Ordner eines Abgeordneten im Hanau-Untersuchungsausschuss mit der Aufschrift "#SayTheirNames".

Warum hatte der Täter des rassistischen Anschlags von Hanau eine Waffenerlaubnis? Um diese Frage sollte es im U-Ausschuss des Landtags gehen. Doch die Befragung eines Mitarbeiters der Waffenbehörde wurde kurz nach Beginn abgebrochen - wegen Ermittlungen der Staatsanwaltschaft.

Im Hanau-Untersuchungsausschuss des hessischen Landtags sollte am Montag eigentlich ein Mitarbeiter der Waffenbehörde des Main-Kinzig-Kreises befragt werden. Doch kurz nach Sitzungsbeginn wurde die Befragung abgebrochen. Grund dafür sind laufende Ermittlungen der Staatsanwaltschaft Hanau gegen unbekannt.

Bereits zu Beginn der Befragung verwies der Anwalt des Zeugen mit Blick auf das Ermittlungsverfahren auf das Aussageverweigerungsrecht seines Mandaten. Auf die weitere Befragung des Mannes und der weiteren für Montag geladenen Zeugen wurde vorerst verzichtet, wie der Ausschussvorsitzende Marius Weiß (SPD) sagte. Der öffentliche Teil der Sitzung wurde beendet.
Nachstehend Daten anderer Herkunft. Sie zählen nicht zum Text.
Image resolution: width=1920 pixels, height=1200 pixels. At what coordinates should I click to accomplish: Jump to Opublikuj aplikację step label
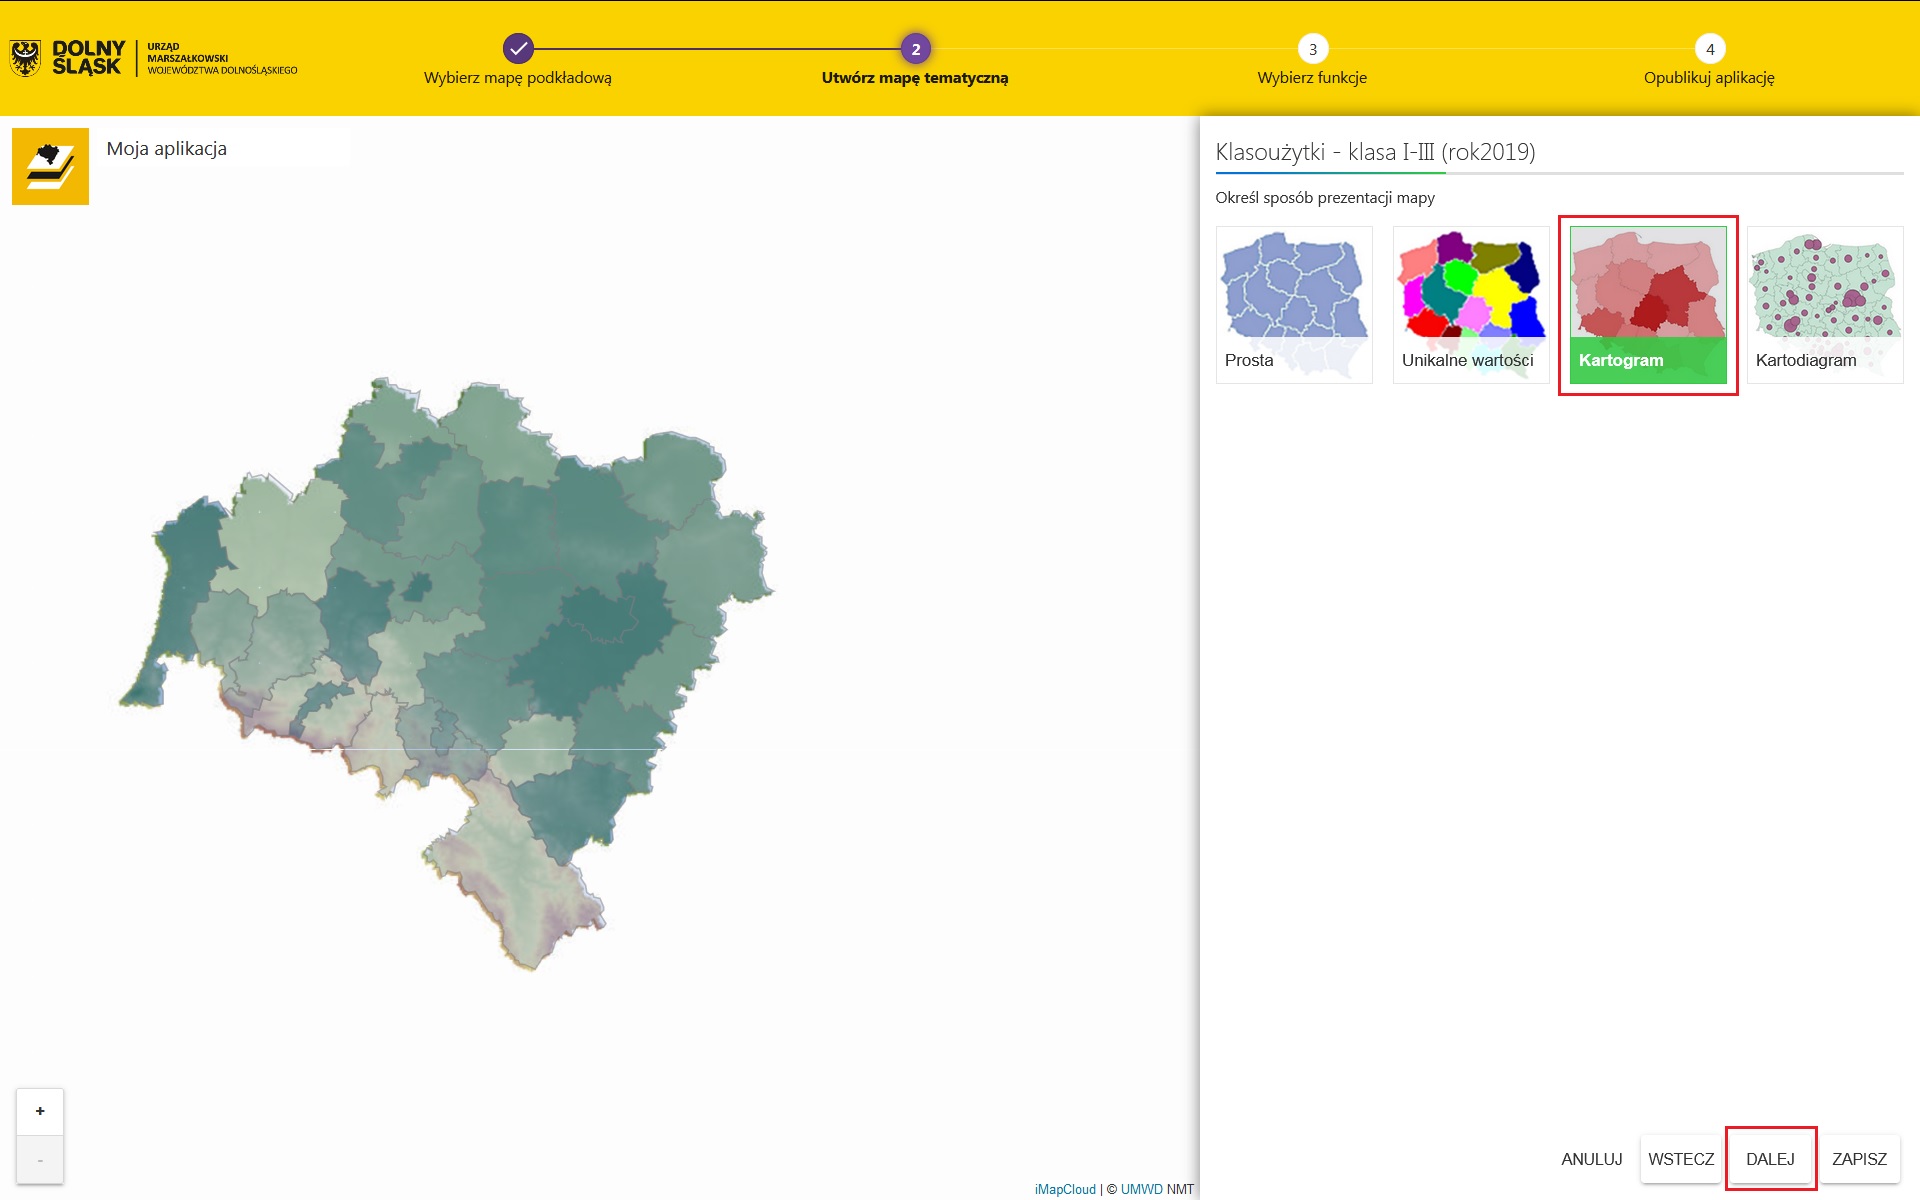pos(1709,78)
Keine namentlich Beschuldigten

Weiß kündigte an, die Zeugen erneut laden zu wollen, wenn das Ermittlungsverfahren abgeschlossen ist. Ein Mitarbeiter des Justizministerium sagte, die Ermittlungen dauerten noch an, es gebe keine namentlich Beschuldigten.

Eigentlich wollten sich die Abgeordneten im Ausschuss am Montag mit der Frage beschäftigen, warum der Täter eine Waffe hatte. Dazu sollten unter anderem mehrere Mitarbeiter der Waffenbehörde des Main-Kinzig-Kreises befragt werden. Dass sie erst am Montag zu Beginn der Sitzung im Plenarsaal in Wiesbaden die Aussagen verweigerten, verärgerte fraktionsübergreifend.
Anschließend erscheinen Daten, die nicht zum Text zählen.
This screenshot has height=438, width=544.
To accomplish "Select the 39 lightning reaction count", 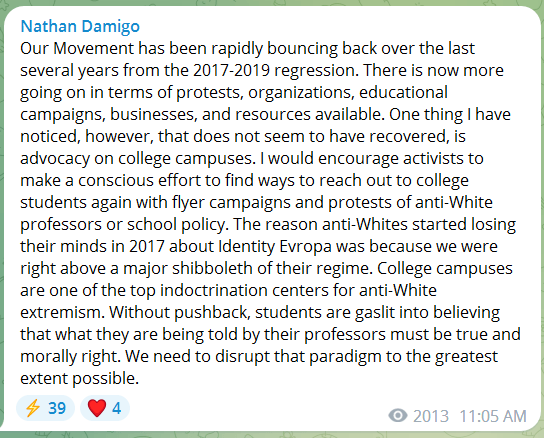I will pos(57,408).
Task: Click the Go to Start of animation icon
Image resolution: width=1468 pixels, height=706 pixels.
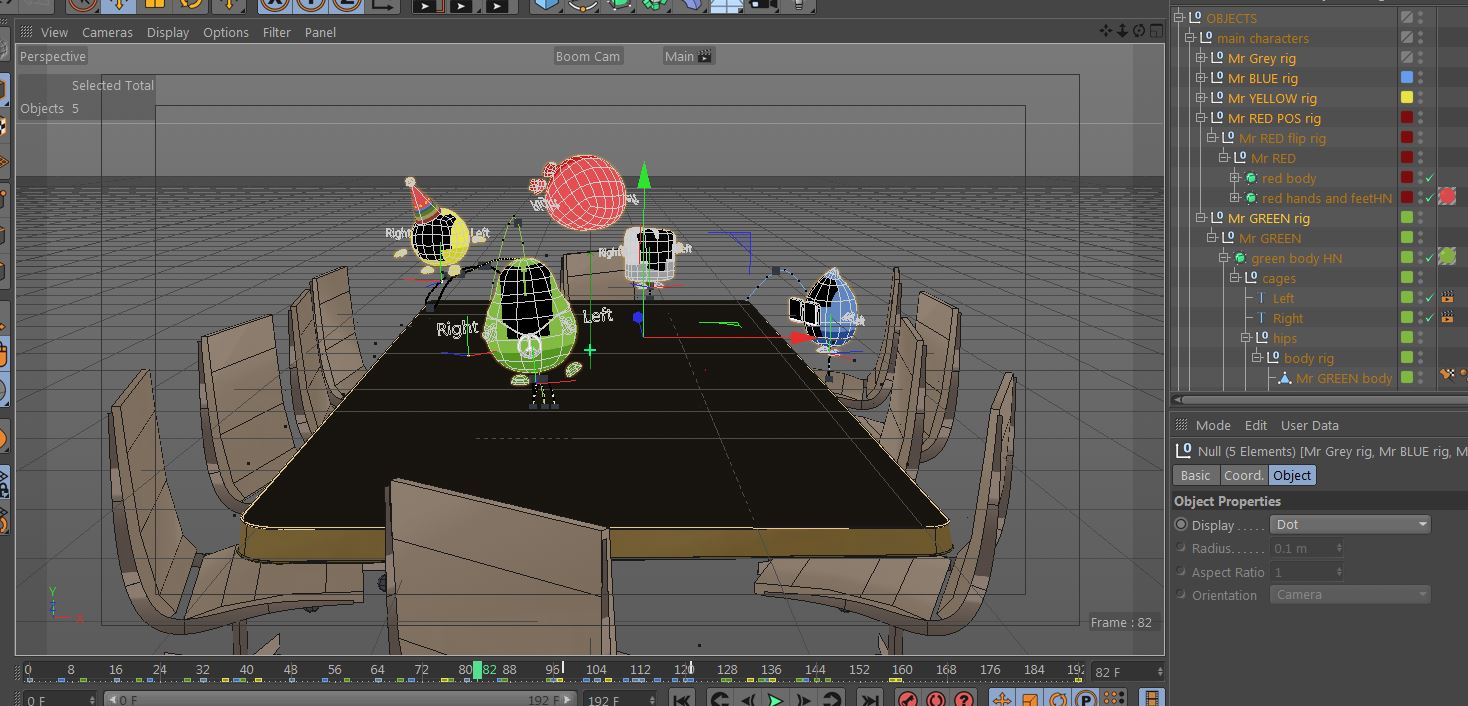Action: [x=682, y=699]
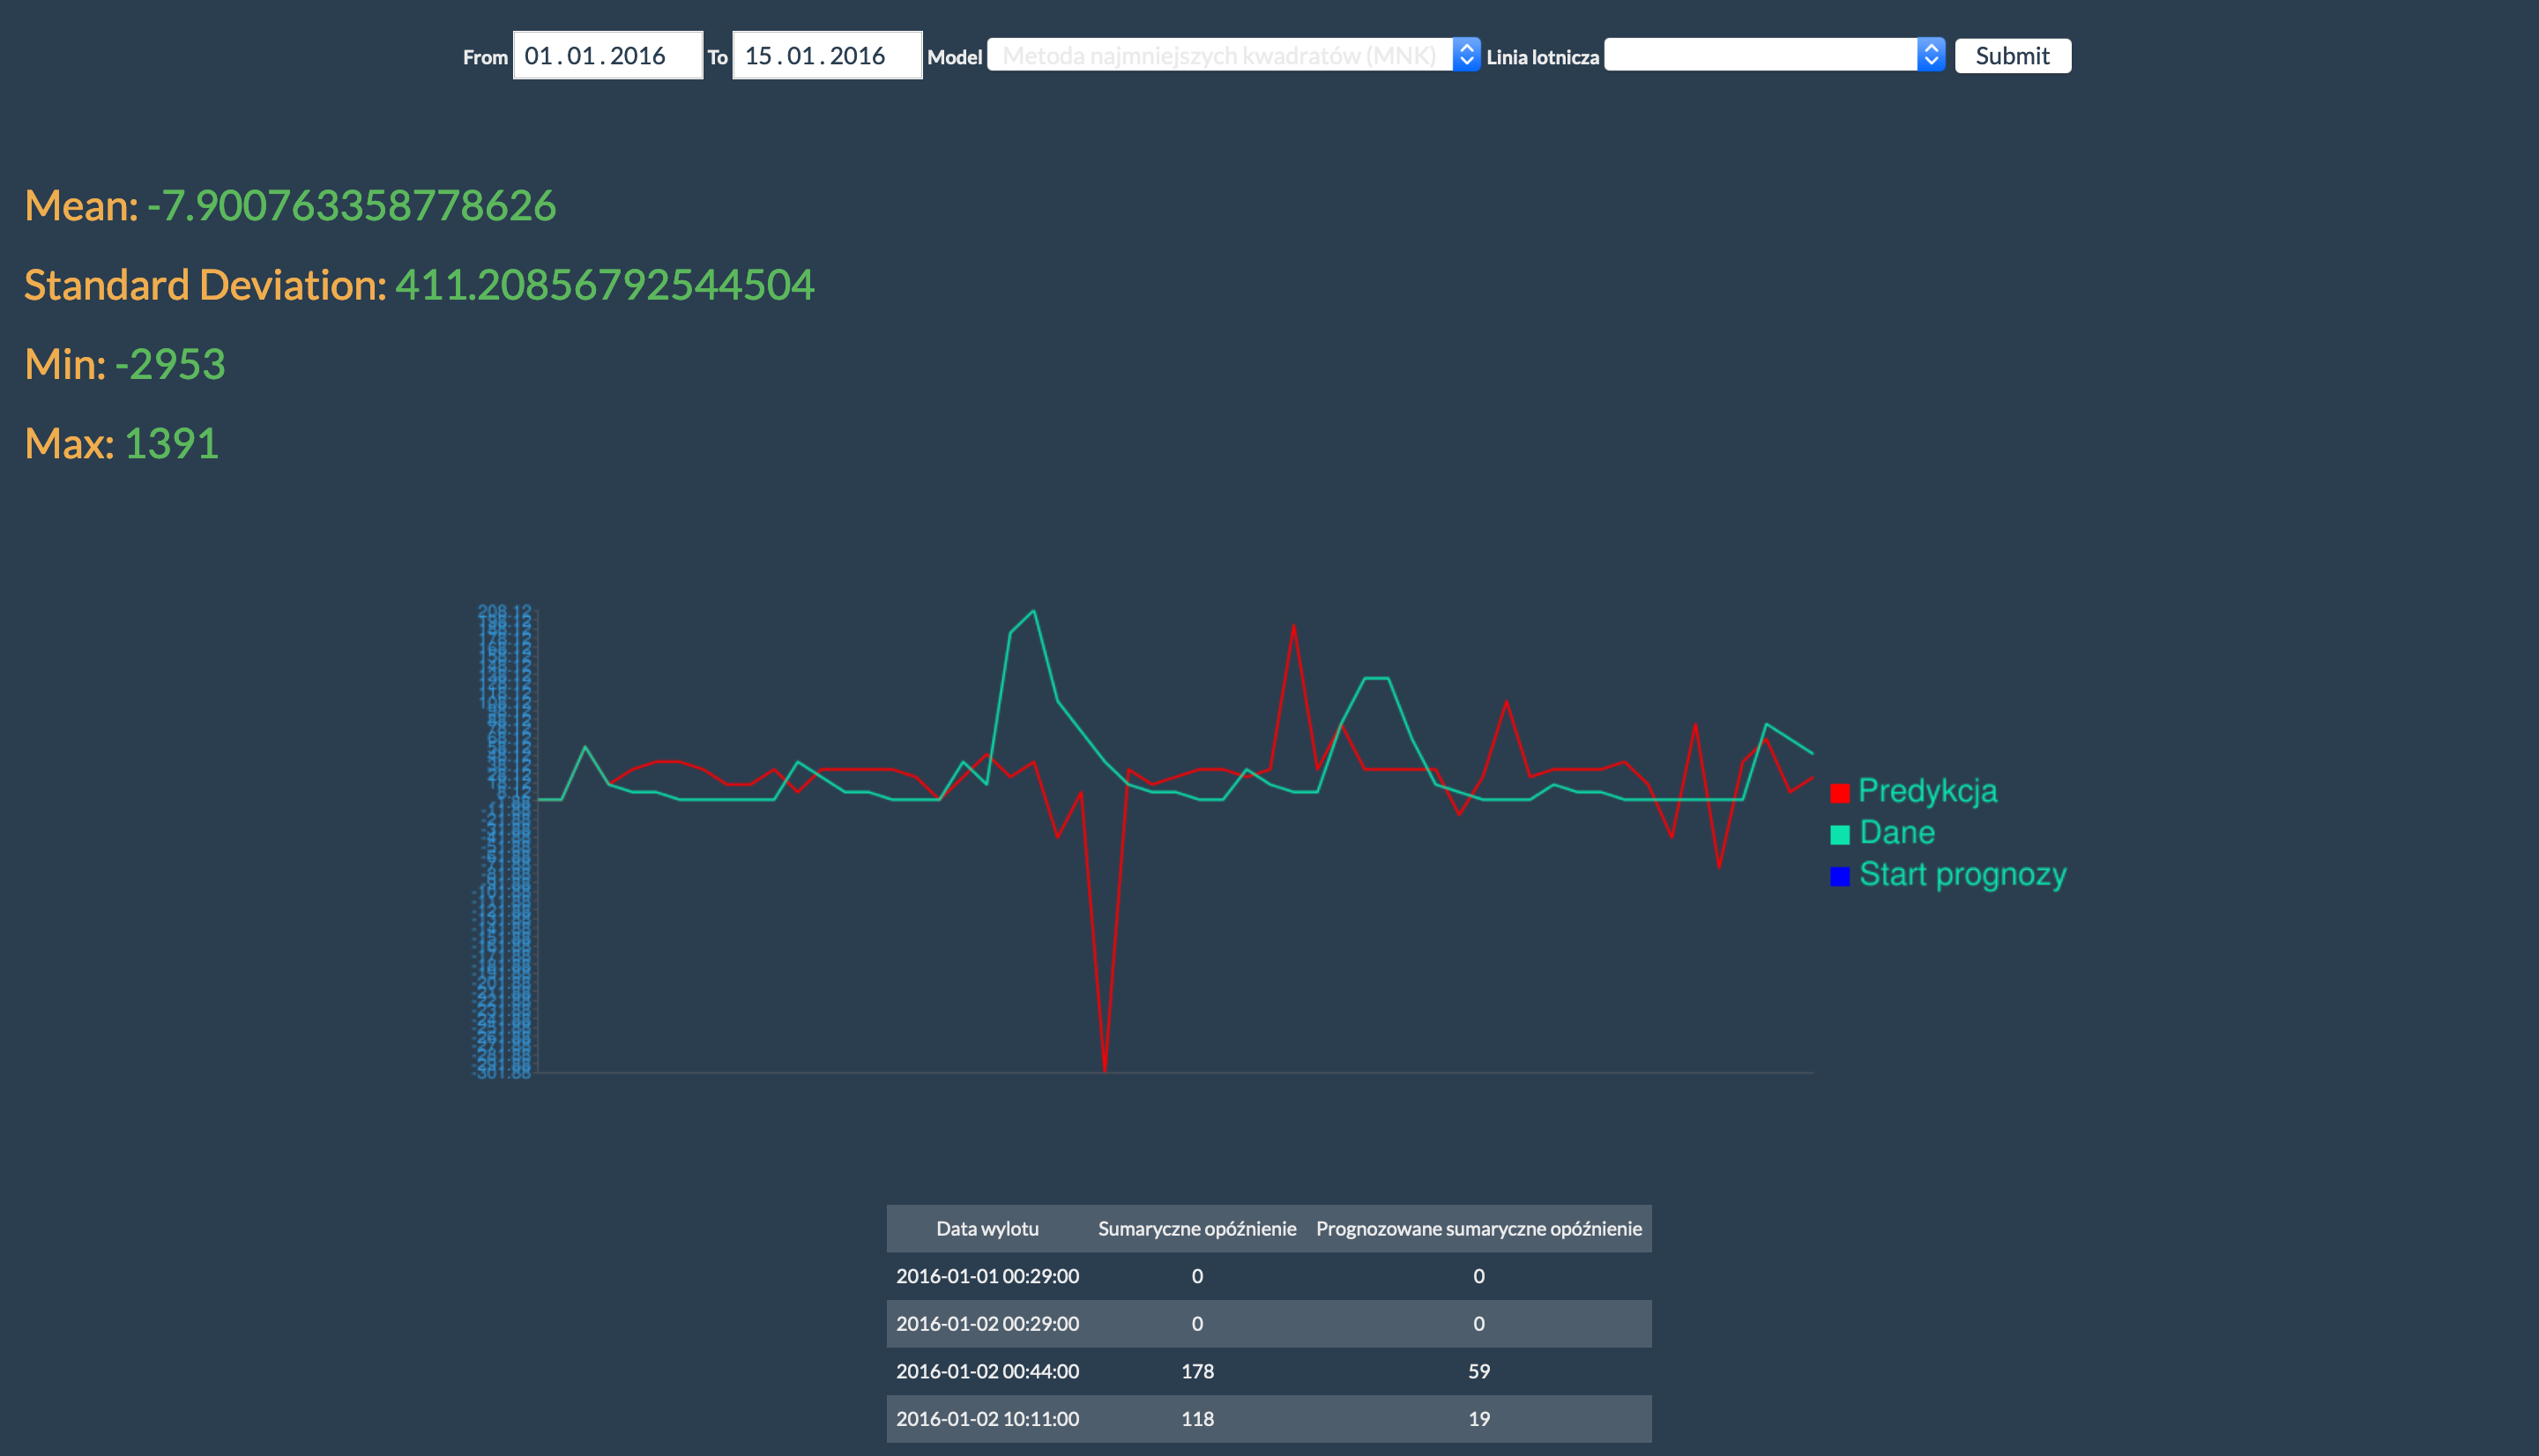
Task: Open the Model dropdown list
Action: point(1232,56)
Es sei "respektlos, den Ausschuss und die Öffentlichkeit derart auflaufen zu lassen", sagte Saadet Sönmez, Obfrau der Linken, zum Verhalten der Mitarbeiter der Waffenbehörde. Es sei legitim, wegen der Ermittlungen von dem Zeugnisverweigerungsrecht Gebrauch zu machen. Dies hätten die Zeugen aber über ihren Anwalt auch vorher mitteilen können.

Warum hatte der Täter eine Waffe?

Anlass für die Ermittlungen ist eine Strafanzeige gegen unbekannt wegen fahrlässiger Tötung. Sie wurde von einem der Angehörigen der Todesopfer gestellt. Dabei gehe es um mögliche Versäumnisse im Zusammenhang mit der Waffenerlaubnis für den Täter, sagte ein Sprecher der Staatsanwaltschaft Hanau.

Der 43 Jahre alte Tobias R. hatte am 19. Februar 2020 in Hanau neun Menschen aus rassistischen Motiven erschossen. Danach tötete er seine Mutter und sich selbst. Der Ausschuss soll klären, ob es vor, während und nach der Tat zu einem Behördenversagen gekommen war.